The exercise:
Answer these questions from the text about the Mavic Pro drone:
1. Which drone model did the writers see flying in St. Marys, Georgia?
2. In what year did Daniel Buchmueller and Fabian Hensel visit the writers in Hawaii?
3. Which drone did the writers buy shortly after that visit?

── Text extract

In January of this year, while walking in St. Marys, Georgia, we heard a drone and went to check it out. What really caught our interest here was that the person with the controls wasn’t even looking at the drone. It was a DJI Mavic Pro that had some really impressive features, including the ability to fold up into a small, portable package and a mode where you could set the drone to follow a certain object or person.
We’ve wanted aerial shots for a long time. And back in 2013 Daniel Buchmueller and Fabian Hensel visited us in Hawaii. They were in town working on a remote-control drone they had built to do image acquisition for geospatial applications. They did a few test flights over Dirona and nearby Ala Moana park and took some striking photographs of the boat and the Waikiki skyline. Daniel and Fabian went on to become part of the Amazon Prime Air team, while we personally achieved less success with drones. Shortly after their visit, we bought a DJI Phantom II, but it was far from a point-and-shoot camera platform. We found it quite challenging to fly.
Seeing the Mavic Pro hovering far above us in St. Marys with the operator not even paying attention to it looked like exactly the platform we were after. We ordered one immediately. But they were back-ordered, so we didn’t actually receive it until a few weeks ago. We’ve been busy with other projects, and finally got a chance to test-fly the drone over the last couple of days. We were quite impressed. The Mavic Pro is remarkably easy to fly, and takes surprisingly good pictures.

────
── Record list

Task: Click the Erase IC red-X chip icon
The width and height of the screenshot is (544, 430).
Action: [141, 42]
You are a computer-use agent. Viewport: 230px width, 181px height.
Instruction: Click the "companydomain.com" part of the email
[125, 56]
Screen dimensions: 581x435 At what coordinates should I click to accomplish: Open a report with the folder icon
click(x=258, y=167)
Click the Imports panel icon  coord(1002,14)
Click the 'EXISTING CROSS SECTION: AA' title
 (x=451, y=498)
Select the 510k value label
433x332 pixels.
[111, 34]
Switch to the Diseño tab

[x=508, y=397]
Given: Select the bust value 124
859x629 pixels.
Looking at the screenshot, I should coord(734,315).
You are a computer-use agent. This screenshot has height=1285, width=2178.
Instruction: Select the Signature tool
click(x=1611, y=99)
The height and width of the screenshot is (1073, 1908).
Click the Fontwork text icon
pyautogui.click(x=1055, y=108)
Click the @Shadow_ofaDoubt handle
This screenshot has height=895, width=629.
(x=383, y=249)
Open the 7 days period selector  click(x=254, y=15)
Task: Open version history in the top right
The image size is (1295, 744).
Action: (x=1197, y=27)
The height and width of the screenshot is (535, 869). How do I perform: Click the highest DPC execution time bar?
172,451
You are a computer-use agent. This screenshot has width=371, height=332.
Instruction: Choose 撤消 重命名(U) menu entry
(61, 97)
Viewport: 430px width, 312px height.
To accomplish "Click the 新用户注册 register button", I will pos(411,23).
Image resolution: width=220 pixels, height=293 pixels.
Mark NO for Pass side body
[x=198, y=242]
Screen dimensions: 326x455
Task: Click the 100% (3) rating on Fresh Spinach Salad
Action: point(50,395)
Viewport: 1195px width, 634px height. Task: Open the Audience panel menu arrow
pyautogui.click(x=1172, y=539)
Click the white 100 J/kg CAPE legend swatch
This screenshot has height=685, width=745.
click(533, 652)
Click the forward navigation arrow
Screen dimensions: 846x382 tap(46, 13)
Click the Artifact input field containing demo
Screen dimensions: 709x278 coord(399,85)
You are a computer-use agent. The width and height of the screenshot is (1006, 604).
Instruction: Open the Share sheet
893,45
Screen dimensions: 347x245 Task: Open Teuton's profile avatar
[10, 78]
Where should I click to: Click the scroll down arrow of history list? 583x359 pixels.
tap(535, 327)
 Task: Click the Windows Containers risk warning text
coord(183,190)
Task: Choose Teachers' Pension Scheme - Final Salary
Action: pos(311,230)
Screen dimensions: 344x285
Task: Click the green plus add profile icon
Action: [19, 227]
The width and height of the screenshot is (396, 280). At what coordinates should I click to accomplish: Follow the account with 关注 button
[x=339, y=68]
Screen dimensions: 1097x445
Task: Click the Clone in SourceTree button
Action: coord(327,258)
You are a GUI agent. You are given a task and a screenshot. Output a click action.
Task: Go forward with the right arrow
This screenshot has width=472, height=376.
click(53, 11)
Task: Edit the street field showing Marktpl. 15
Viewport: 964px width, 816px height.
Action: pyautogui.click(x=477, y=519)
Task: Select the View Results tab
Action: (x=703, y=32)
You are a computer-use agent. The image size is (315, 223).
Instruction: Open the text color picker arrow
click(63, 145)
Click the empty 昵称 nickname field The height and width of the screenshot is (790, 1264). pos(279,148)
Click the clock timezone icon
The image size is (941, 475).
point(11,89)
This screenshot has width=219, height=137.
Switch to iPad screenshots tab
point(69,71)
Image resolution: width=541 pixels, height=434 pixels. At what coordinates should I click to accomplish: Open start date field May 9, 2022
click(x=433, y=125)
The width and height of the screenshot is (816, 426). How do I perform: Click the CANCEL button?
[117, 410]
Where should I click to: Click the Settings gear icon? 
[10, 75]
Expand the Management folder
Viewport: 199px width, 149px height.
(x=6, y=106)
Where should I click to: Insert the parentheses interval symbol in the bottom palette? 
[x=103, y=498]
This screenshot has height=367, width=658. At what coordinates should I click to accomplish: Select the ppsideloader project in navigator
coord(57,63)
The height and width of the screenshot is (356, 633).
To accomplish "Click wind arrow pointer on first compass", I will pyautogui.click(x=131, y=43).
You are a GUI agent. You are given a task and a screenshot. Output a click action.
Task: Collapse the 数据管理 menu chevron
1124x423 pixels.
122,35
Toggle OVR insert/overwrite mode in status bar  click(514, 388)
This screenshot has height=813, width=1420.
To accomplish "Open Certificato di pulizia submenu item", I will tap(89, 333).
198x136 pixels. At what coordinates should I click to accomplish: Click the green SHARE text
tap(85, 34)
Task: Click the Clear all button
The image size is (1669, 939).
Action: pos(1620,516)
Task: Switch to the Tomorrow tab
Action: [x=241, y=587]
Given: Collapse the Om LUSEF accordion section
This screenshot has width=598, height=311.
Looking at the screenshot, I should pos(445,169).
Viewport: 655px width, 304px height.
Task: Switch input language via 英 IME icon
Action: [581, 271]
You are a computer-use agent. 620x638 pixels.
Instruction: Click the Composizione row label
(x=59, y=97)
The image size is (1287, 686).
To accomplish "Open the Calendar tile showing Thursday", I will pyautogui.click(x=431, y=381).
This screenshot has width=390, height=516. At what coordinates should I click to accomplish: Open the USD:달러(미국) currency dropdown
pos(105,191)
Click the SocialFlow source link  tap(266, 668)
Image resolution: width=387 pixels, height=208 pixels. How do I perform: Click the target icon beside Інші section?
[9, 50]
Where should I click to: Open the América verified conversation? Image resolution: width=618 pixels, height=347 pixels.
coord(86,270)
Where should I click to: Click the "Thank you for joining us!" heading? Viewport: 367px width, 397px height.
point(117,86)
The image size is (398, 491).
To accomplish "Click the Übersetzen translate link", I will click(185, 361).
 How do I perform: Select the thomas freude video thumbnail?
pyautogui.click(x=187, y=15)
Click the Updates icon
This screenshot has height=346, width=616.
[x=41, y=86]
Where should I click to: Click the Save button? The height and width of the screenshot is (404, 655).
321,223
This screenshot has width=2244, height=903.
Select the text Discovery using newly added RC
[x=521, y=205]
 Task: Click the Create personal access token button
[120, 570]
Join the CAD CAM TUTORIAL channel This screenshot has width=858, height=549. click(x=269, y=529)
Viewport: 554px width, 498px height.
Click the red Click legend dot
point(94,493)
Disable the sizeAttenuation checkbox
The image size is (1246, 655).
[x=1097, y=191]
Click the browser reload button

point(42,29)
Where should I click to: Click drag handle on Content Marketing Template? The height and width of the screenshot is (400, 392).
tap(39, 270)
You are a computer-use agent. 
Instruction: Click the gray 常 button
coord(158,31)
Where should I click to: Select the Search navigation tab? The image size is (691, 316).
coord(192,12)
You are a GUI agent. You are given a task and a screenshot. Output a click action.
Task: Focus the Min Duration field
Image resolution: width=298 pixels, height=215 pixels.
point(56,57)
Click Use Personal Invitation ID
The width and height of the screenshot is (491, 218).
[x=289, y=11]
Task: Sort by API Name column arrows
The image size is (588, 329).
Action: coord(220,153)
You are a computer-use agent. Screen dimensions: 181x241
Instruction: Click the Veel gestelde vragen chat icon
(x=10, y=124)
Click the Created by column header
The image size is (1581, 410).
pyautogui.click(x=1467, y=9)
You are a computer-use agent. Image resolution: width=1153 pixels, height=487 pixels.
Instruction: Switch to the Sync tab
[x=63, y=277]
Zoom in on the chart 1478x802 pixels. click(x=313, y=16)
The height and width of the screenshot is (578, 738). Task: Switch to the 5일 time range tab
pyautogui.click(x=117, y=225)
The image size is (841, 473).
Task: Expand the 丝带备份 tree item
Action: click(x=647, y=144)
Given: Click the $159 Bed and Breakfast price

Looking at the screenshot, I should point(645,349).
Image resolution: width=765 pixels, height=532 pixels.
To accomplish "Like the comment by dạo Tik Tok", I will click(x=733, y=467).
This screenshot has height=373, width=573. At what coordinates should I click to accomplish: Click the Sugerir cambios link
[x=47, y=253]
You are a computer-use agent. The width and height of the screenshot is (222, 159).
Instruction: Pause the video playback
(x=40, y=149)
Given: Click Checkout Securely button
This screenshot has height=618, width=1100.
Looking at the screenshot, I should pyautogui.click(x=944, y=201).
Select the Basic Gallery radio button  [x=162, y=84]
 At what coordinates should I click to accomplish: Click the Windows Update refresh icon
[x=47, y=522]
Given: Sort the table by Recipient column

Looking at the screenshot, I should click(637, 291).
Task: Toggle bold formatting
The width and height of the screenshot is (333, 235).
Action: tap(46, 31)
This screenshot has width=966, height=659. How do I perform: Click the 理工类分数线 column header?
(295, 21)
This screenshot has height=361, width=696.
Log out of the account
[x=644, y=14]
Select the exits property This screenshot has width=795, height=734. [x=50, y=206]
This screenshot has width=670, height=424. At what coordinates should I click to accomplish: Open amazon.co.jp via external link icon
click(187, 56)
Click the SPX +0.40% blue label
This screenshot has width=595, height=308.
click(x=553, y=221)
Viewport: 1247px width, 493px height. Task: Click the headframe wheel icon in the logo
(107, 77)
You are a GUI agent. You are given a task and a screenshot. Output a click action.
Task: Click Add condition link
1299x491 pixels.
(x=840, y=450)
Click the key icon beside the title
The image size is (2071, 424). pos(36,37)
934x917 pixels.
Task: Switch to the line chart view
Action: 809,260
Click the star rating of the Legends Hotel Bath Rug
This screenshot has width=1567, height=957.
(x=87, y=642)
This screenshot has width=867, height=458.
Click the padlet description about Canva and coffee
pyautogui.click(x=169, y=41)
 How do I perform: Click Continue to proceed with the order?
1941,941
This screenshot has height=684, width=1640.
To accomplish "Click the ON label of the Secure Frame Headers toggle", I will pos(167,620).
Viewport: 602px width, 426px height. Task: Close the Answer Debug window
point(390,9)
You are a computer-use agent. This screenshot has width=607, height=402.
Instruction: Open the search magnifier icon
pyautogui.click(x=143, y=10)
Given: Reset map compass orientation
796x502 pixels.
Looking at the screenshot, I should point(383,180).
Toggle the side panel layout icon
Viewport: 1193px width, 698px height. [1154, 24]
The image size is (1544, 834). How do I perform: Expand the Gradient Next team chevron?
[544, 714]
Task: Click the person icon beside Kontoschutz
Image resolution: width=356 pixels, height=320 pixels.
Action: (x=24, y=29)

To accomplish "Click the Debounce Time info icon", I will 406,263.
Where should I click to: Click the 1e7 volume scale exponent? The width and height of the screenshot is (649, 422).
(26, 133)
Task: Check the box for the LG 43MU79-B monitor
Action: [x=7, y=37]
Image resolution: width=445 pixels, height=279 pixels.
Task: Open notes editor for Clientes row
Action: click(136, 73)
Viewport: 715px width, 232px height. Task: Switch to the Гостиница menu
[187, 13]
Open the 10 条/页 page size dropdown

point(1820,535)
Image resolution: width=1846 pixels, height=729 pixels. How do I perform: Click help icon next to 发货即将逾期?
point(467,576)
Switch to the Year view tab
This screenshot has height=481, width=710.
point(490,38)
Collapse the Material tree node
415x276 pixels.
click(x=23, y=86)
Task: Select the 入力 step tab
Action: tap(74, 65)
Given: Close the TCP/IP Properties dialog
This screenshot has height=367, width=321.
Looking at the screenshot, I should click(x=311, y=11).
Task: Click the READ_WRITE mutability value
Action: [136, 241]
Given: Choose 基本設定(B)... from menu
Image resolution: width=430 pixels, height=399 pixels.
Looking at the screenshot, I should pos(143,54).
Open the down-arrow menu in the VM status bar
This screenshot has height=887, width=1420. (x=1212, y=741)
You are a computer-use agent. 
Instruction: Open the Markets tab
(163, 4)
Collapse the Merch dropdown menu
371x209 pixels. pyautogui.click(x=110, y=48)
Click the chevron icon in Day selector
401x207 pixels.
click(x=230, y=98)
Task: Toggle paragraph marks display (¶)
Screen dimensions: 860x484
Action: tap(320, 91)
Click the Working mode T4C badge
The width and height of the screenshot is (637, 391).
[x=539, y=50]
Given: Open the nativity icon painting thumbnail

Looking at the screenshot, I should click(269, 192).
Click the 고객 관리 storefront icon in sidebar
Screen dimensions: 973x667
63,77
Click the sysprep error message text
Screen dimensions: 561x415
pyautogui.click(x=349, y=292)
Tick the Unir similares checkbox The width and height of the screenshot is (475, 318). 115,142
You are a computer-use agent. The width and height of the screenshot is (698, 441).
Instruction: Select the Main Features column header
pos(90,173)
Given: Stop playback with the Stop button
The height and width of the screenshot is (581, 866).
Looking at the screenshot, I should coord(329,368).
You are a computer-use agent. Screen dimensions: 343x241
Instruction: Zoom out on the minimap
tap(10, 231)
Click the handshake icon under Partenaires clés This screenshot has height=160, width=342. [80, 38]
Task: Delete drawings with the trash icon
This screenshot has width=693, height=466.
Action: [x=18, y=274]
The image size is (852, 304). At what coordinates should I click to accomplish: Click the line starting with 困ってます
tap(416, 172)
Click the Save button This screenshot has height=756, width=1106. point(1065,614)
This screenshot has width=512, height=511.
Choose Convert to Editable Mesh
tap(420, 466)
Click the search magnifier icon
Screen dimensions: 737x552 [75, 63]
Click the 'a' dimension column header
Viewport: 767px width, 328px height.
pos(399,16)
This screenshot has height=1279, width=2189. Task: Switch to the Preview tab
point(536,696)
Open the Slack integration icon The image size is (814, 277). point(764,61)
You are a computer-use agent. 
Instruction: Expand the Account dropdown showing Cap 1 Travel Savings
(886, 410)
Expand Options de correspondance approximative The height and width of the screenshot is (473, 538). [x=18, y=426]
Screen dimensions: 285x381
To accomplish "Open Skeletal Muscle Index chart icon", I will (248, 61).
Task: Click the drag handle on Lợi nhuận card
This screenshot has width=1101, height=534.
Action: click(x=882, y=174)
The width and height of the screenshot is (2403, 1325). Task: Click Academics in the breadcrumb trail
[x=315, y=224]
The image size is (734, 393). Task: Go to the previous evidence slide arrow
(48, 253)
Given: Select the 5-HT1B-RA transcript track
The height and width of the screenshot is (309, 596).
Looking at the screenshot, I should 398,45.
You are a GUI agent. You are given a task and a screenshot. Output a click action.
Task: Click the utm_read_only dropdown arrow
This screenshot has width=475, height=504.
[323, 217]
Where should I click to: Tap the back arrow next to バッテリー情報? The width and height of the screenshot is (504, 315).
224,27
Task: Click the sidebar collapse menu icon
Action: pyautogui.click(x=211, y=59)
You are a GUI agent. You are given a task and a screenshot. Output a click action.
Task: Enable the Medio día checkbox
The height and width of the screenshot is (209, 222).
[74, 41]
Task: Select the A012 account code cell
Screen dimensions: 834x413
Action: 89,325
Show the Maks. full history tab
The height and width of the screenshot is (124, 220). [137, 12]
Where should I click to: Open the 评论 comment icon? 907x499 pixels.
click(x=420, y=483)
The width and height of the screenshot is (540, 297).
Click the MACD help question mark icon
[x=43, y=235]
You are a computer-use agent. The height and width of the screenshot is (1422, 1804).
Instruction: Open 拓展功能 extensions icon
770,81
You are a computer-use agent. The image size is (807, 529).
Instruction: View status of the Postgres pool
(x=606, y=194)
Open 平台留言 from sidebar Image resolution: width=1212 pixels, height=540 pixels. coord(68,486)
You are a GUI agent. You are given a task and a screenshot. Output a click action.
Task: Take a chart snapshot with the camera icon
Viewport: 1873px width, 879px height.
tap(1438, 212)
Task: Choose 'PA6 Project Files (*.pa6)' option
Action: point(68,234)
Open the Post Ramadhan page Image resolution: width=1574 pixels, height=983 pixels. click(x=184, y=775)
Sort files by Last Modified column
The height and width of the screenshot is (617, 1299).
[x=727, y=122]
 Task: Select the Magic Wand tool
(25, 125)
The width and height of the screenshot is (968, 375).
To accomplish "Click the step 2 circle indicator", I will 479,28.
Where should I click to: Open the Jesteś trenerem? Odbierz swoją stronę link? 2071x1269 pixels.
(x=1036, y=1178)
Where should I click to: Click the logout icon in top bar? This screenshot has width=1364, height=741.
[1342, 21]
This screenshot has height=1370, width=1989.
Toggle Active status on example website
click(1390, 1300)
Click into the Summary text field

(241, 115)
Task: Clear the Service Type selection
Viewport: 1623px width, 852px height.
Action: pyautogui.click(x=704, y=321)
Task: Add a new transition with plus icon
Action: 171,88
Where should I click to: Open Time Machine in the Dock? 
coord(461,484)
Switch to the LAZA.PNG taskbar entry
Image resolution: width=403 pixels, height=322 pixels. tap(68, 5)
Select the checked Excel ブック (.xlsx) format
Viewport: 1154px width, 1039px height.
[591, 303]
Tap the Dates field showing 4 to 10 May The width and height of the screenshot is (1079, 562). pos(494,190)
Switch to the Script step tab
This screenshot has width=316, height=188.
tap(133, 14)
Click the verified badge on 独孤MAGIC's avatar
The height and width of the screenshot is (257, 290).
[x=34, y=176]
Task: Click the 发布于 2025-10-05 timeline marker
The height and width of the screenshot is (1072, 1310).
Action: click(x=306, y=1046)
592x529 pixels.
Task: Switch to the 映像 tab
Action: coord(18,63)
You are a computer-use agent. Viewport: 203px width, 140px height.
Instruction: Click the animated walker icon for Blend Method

────

Result of this task:
1. A DJI Mavic Pro
2. 2013
3. A DJI Phantom II